In this paper, we prove the local well-posedness for the incompressible porous media equation in Triebel-Lizorkin spaces and obtain blow-up criterion of smooth solutions. The main tools we use are the Fourier localization technique and Bony’s paraproduct decomposition.

MSC:76S05, 76D03.

Keywords

well-posedness incompressible porous media equation blow-up criterion Fourier localization Bony’s paraproduct decomposition Triebel-Lizorkin space

1 Introduction

In this paper, we are concerned with the incompressible porous media equation (IPM) in

R^{d}

(

d = 2

or 3):

(IPM) {\begin{cases} \partial_{t} θ + u \cdot \nabla θ = 0, θ (x, 0) = θ_{0}, \\ u = - k (\nabla p + g γ θ), div u = 0, \end{cases}

(1.1)

where $x \in R^{d}$ , $t > 0$ , θ is the liquid temperature, u is the liquid discharge, p is the scalar pressure, k is the matrix of position-independent medium permeabilities in the different directions, respectively, divided by the viscosity, g is the acceleration due to gravity, and $γ \in R^{d}$ is the last canonical vector $e_{d}$ . For simplicity, we only consider $k = g = 1$ .

By rewriting Darcy’s law we obtain the expression of velocity u only in terms of temperature θ[1, 2]. In the 2D case, thanks to the incompressibility, taking the curl operator first and the

\nabla^{⊥} : = (- \partial_{x_{2}}, \partial_{x_{1}})

operator second on both sides of Darcy’ law, we have

- Δ u = \nabla^{⊥} (\partial_{x_{1}} θ) = (- \partial_{x_{1}} \partial_{x_{2}} θ, \partial_{x_{1}}^{2} θ),

thus the velocity u can be recovered as

u (x, t) = - \frac{1}{2 π} \int_{R^{2}} ln | x - y | (- \frac{\partial^{2} θ}{\partial y_{2} \partial y_{1}} (y, t), \frac{\partial^{2} θ}{\partial^{2} y_{1}} (y, t)) d y, x \in R^{2} .

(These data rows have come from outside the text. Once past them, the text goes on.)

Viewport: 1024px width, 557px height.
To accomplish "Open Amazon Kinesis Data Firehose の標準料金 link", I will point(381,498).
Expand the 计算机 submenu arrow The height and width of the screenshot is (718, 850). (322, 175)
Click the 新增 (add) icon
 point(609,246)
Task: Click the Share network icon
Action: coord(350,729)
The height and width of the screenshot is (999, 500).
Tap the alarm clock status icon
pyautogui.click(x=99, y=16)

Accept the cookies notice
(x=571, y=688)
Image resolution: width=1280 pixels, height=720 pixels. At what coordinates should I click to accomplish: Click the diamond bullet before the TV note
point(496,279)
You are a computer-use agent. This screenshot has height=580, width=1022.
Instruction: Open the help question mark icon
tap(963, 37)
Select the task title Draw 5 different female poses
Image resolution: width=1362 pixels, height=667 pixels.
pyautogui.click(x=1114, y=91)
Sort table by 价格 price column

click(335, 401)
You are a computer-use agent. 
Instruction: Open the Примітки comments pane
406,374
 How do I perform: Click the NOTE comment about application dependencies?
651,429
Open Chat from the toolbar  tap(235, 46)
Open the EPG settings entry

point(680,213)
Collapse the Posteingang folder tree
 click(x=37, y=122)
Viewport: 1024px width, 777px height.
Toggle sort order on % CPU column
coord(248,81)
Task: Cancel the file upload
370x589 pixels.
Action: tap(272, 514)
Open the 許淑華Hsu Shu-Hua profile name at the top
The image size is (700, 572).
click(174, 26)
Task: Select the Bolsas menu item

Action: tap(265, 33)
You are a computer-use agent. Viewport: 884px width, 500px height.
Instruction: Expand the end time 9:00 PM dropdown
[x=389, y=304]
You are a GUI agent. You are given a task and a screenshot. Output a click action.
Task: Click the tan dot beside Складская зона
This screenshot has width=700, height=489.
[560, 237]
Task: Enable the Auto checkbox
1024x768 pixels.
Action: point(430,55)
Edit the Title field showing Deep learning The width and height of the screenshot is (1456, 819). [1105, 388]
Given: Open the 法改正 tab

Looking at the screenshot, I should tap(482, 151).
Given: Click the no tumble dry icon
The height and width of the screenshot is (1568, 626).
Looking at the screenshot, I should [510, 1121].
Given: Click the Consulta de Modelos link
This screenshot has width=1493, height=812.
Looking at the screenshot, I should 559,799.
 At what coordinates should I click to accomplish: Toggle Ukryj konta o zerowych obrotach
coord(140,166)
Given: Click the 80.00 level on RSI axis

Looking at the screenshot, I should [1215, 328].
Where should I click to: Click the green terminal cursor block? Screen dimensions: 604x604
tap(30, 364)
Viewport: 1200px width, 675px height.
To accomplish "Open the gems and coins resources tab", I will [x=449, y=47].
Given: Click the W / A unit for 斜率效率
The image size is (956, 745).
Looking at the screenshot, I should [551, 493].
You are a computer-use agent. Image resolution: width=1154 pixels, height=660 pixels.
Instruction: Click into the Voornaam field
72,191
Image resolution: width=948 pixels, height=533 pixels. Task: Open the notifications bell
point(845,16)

Through integration by parts we finally get

u (x, t) = - \frac{1}{2} (0, θ (x, t)) + \frac{1}{2 π} P V \int_{R^{2}} H (x - y) θ (y, t) d y, x \in R^{2},

(1.2)

where the kernel

H (\cdot)

is defined by

H (x) = (\frac{2 x_{1} x_{2}}{{| x |}^{4}}, \frac{x_{2}^{2} - x_{1}^{2}}{{| x |}^{4}}) .

Similarly, in 3D case, applying the curl operator twice to Darcy’s law, we get

- Δ u = (- \partial_{1} \partial_{3} θ, - \partial_{2} \partial_{3} θ, \partial_{1}^{2} θ + \partial_{2}^{2} θ),

where

\partial_{i} : = \frac{\partial}{\partial x_{i}}

, thus

u (x, t) = - \frac{2}{3} (0, 0, θ (x, t)) + \frac{1}{4 π} P V \int_{R^{3}} K (x - y) θ (y, t) d y, x \in R^{3},

(1.3)

where

K (x) = (\frac{3 x_{1} x_{3}}{{| x |}^{5}}, \frac{3 x_{2} x_{3}}{{| x |}^{5}}, \frac{2 x_{3}^{2} - x_{1}^{2} - x_{2}^{2}}{{| x |}^{5}}) .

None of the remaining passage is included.